Si ce programme semble familier, c’est qu’il évoque en partie celui des mouvements populistes occidentaux et en partie celui de « la République en marche » d’Emmanuel Macron. Mme Koike promet en effet de balayer une classe politique qu’elle décrit comme ossifiée et égoïste et de se battre pour les citoyens ordinaires, mais est plutôt libérale économiquement et n’adopte pas de rhétorique anti-immigrants, se disant représentante de tous les Tokyoïtes sans distinction. Elle est également, tout comme les figures de proue de ces mouvements, charismatique, capable de sentir dans quel sens va l’opinion publique et très habile dans son utilisation des médias.

A l’opposé des déconvenues récentes des populistes européens, cependant, elle a connu un succès impressionnant après sa victoire dans la course à la mairie, gardant le soutien de la grande majorité des Tokyoïtes grâce à des mesures populaires tels que ses efforts pour réduire les coûts des Jeux Olympiques de 2020, le délai du déplacement du marché au poisson de Tsukiji pour des raisons sanitaires, ou une initiative visant à améliorer l’équilibre entre travail et vie privée des employés de l’administration.

 

Après le triomphe électoral ?

Ces succès ont culminé ce week-end en une éclatante victoire aux élections législatives de la ville. Le nouveau parti politique de Mme Koike, « les habitants de Tokyo d’abord », formé il y a un mois seulement et composé principalement de novices et de transfuges, est devenu le plus le plus grand parti dans l’assemblée métropolitaine. Il a délogé le PLD, qui a perdu plus de la moitié de ses sièges, et formé une alliance avec le Komeito – allié de longue date du PLD au niveau national – offrant à Mme Koike une confortable majorité.

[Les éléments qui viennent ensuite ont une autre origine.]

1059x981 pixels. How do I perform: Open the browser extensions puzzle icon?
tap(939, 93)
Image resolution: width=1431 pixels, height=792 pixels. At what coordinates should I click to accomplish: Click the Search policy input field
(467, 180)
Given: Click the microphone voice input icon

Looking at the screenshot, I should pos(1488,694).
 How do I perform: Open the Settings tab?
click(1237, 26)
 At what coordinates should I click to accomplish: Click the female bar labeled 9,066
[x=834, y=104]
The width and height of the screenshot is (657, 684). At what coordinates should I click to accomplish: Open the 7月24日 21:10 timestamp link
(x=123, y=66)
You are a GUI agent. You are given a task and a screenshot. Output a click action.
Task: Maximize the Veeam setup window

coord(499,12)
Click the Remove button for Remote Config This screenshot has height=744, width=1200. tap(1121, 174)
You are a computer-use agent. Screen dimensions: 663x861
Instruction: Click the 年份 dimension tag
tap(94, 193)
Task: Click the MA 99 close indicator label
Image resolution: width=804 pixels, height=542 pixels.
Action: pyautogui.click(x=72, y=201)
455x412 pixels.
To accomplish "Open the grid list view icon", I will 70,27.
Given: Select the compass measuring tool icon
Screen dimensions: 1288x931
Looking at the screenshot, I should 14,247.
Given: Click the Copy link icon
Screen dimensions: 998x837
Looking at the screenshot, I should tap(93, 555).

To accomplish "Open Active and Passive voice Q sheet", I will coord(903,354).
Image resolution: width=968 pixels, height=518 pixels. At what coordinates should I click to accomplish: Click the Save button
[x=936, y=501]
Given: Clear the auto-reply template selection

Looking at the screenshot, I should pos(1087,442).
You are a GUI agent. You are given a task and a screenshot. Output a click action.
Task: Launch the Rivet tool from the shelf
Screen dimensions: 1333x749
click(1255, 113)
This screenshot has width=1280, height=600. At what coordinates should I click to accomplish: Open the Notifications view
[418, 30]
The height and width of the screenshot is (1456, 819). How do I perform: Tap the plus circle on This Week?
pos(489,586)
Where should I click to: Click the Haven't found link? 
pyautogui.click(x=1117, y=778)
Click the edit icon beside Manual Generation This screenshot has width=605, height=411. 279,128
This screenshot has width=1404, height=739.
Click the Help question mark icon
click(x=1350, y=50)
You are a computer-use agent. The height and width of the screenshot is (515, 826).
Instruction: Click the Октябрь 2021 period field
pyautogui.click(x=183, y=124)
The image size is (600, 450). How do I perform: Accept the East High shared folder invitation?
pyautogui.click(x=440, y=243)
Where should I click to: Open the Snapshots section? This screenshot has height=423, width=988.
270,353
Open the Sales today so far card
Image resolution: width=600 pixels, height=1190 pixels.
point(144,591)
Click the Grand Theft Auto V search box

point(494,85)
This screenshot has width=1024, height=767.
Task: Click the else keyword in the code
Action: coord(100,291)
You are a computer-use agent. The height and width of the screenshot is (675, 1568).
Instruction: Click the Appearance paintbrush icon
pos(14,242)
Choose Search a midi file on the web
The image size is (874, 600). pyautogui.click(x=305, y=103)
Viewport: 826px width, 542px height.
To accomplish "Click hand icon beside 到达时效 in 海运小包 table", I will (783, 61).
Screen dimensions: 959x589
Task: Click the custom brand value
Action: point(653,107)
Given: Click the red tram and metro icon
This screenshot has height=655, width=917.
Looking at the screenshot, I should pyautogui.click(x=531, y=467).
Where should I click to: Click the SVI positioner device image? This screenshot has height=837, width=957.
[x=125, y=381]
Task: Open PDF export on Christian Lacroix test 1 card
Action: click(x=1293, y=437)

Qui plus est, cette majorité se repose sur un taux de participation qui a augmenté de presque dix points par rapport aux dernières élections, en atteignant 51%.

 

Tous s’interrogent maintenant sur les conséquences de ce grand chamboulement pour la politique nationale. Dans l’immédiat, ces conséquences seront probablement négligeables. La défaite cinglante du PLD suscite bien entendu beaucoup d’introspection et de récriminations mutuelles au sein du parti, mais le cabinet de M. Abe ne changera probablement pas son agenda pour si peu. C’est cependant un nouveau cou dur pour lui, surtout que le scandale mentionné plus haut est l’objet d’une attention renouvelée maintenant que son parti montre des signes de faiblesse. A plus long terme, l’émergence d’une nouvelle force politique à Tokyo aura un impact non négligeable.

Mme Koike a probablement des ambitions nationales pour son nouveau parti, même si elle se concentrera elle-même sur l’administration de Tokyo au moins jusqu’à la tenue des Jeux Olympiques. Malgré ce répit temporaire, les calculs des autres partis sont devenus plus compliqués. Tokyo est désormais comme Osaka, la seconde plus grande ville du Japon, entre les mains d’un mouvement local, ce qui diminue considérablement les chances de ces partis d’obtenir des sièges au Parlement nationale comme aux assemblées locales dans les deux régions les plus peuplées du pays. Il est trop tôt pour prédire à quel point la carte électorale sera transformée lors des prochaines élections nationales (avant la fin de l’année prochaine), mais une chose est sûre : le pouvoir du gouvernement central, traditionnellement très fort dans l’archipel, se retrouve diminué au profit des autorités régionales.